PROMPT :: From the entries below, copy out all lines holding "Given".

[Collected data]
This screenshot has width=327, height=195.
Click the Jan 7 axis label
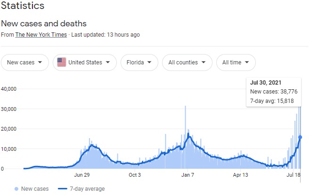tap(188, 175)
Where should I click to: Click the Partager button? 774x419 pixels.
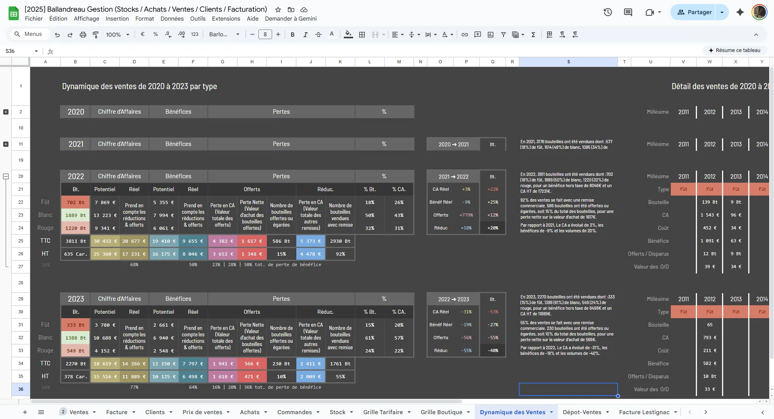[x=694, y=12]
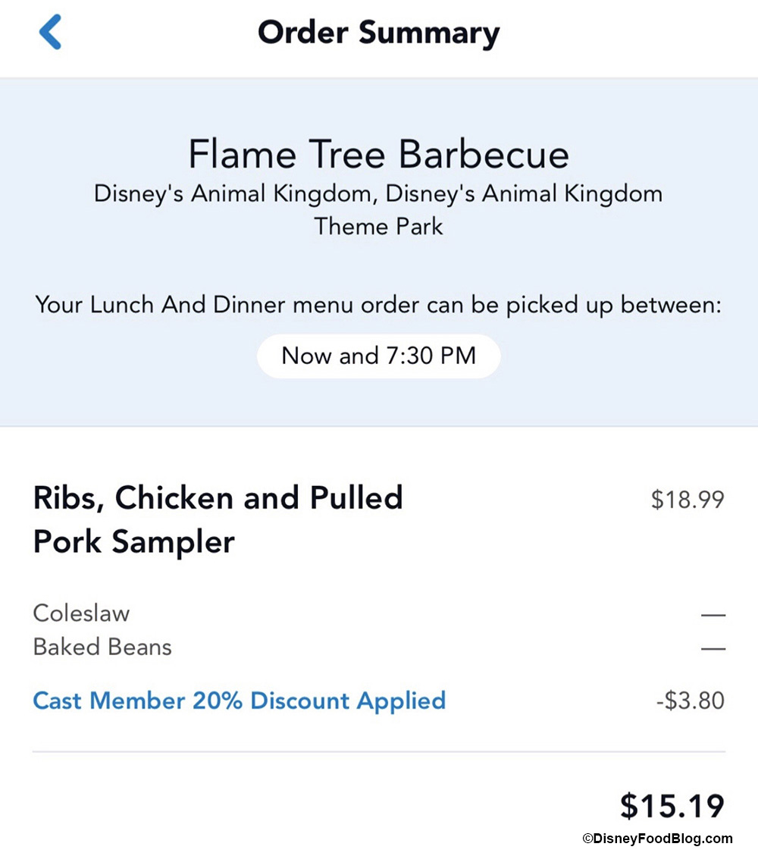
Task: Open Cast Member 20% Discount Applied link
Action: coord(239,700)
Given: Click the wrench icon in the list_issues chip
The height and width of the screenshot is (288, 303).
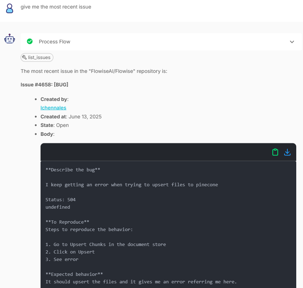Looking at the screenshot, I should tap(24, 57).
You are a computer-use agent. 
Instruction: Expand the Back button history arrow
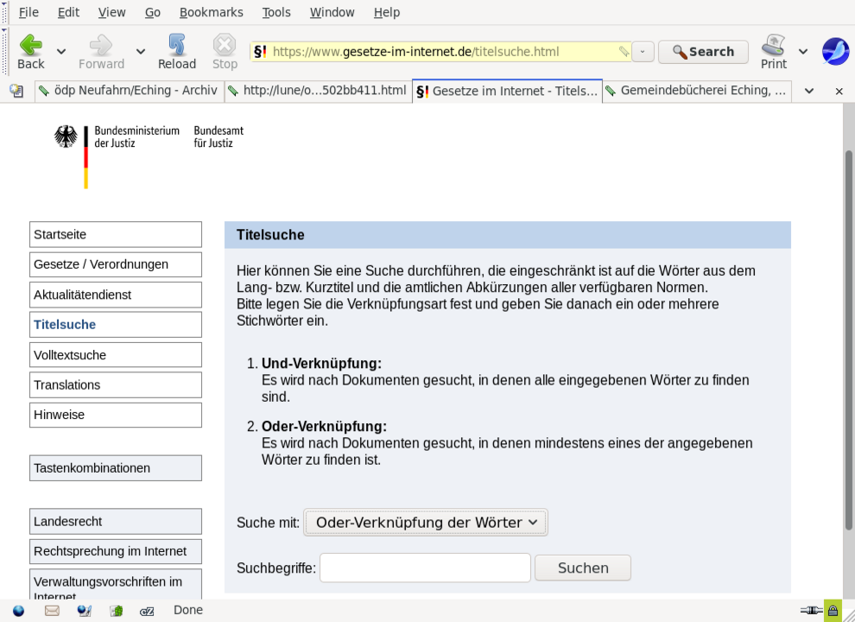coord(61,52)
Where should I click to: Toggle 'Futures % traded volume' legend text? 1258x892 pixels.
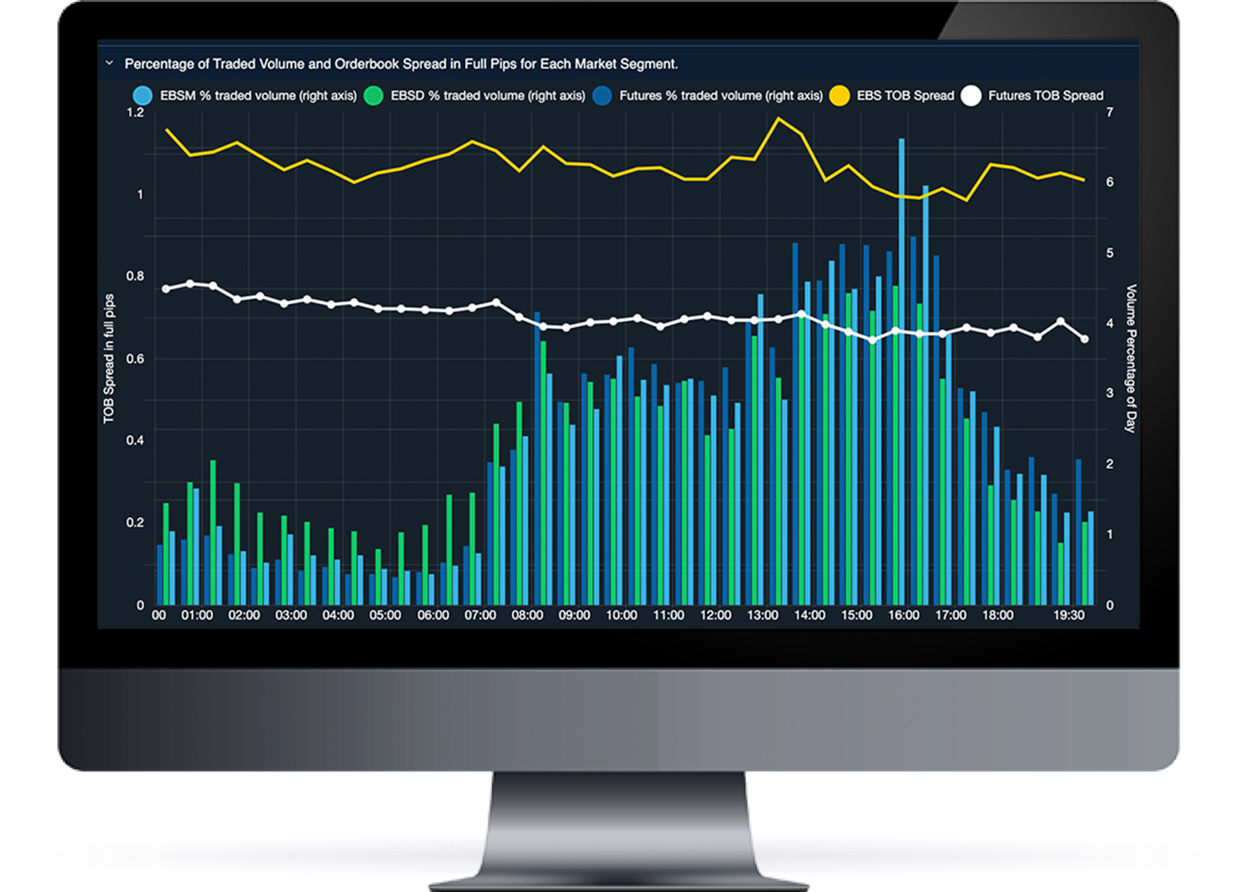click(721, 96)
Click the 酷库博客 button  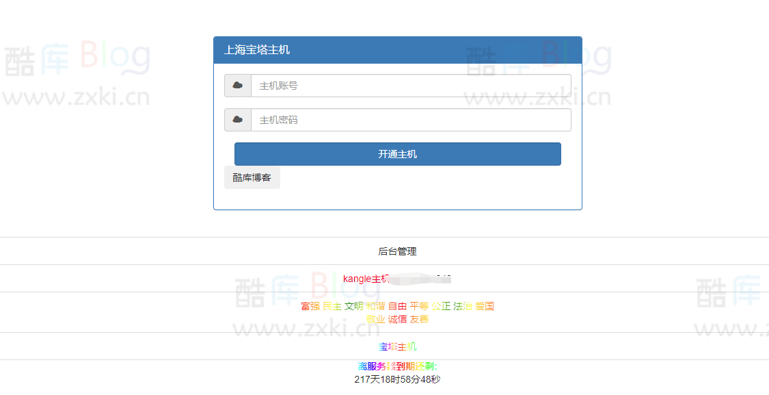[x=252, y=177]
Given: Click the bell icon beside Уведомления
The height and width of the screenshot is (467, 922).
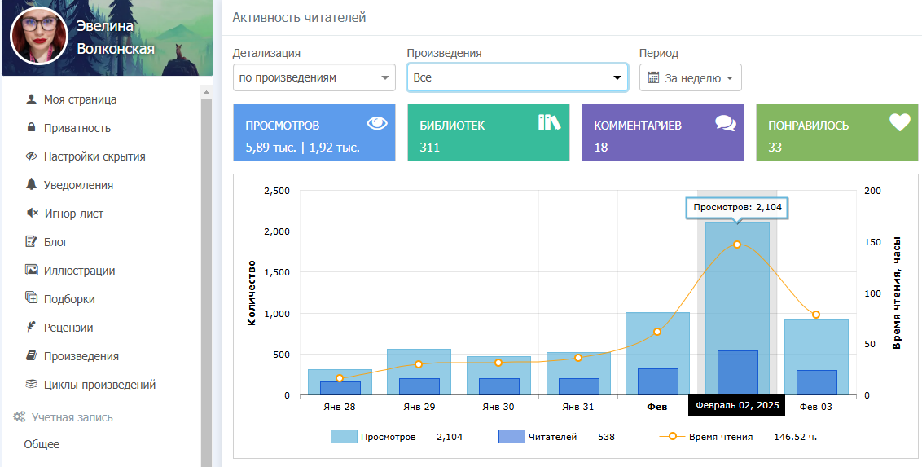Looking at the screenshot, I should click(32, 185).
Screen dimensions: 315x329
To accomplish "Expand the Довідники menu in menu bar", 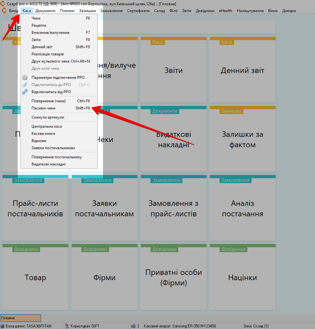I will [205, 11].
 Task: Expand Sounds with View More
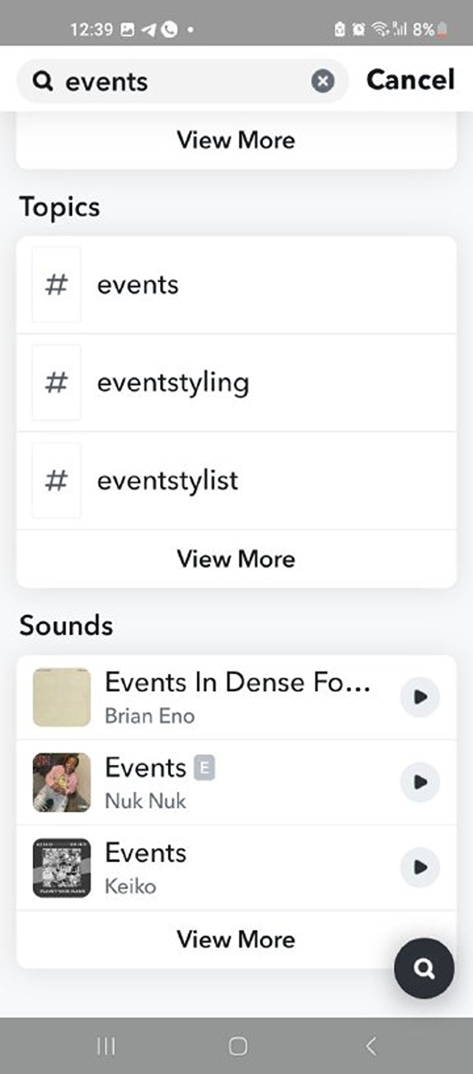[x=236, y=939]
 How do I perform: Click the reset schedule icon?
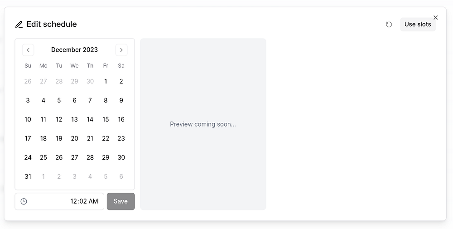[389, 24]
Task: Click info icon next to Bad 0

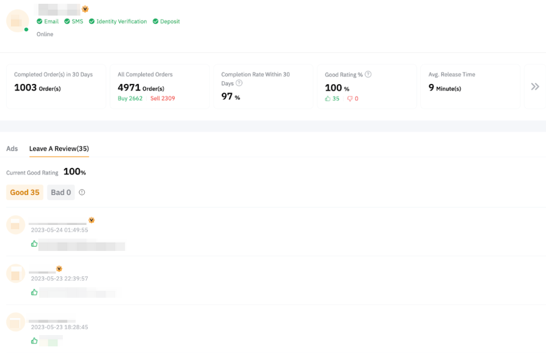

RESPONSE TO THE EXERCISE ::
Given: Click the wrench icon in the list_issues chip
Given: Click the bell icon beside Уведомления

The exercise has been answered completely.